GOAL OF THE EXERCISE — Copy word for word the line containing "You are a GUI" together with all lines following it to the end of the listing below, without the pictures.

EXERCISE MATERIAL —
>>>

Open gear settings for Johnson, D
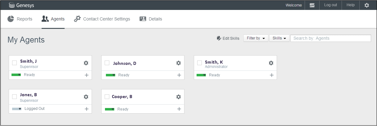 coord(179,63)
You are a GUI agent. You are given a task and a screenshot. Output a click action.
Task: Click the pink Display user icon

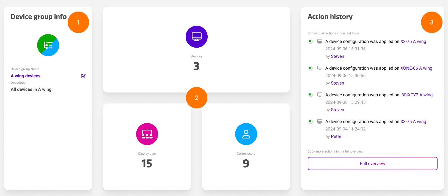[x=147, y=134]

<<<

ANSWER TO THE PROBLEM —
You are a GUI agent. You are given a task and a screenshot. Output a click action.
Task: Click the pink Display user icon

[x=147, y=134]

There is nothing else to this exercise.